═══ Given data
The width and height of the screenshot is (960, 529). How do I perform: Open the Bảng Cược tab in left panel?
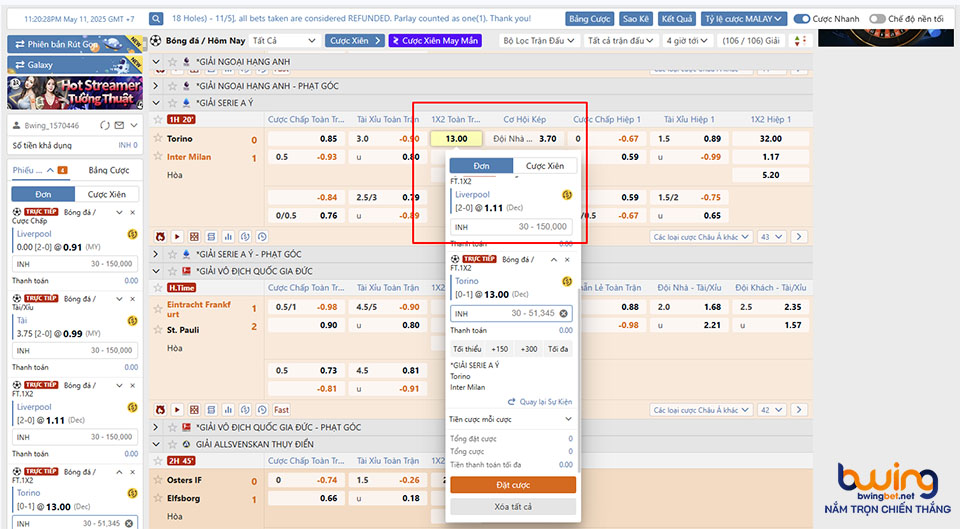108,170
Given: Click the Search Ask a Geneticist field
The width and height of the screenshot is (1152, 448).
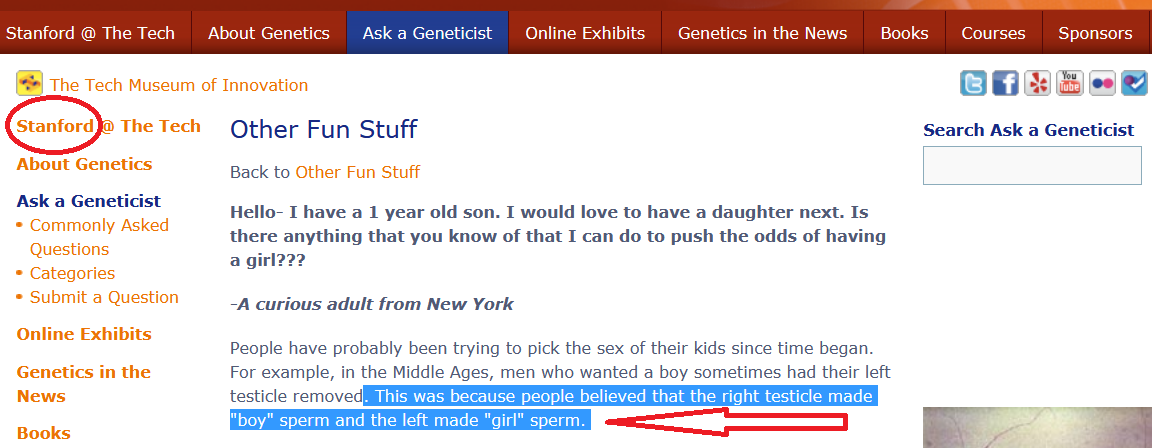Looking at the screenshot, I should pyautogui.click(x=1032, y=166).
══════
- _To do_
Render the data above as a Markdown table with the columns Row and Line, giving each nonblank line its own numbered row in order. Leave the pictures out of the answer.

- _Full response_
| Row | Line |
|---|---|
| 1 | The width and height of the screenshot is (960, 529). How do I perform: Open the Bảng Cược tab in left panel? |
| 2 | 108,170 |
| 3 | Given: Click the Search Ask a Geneticist field |
| 4 | The width and height of the screenshot is (1152, 448). |
| 5 | Looking at the screenshot, I should pyautogui.click(x=1032, y=166). |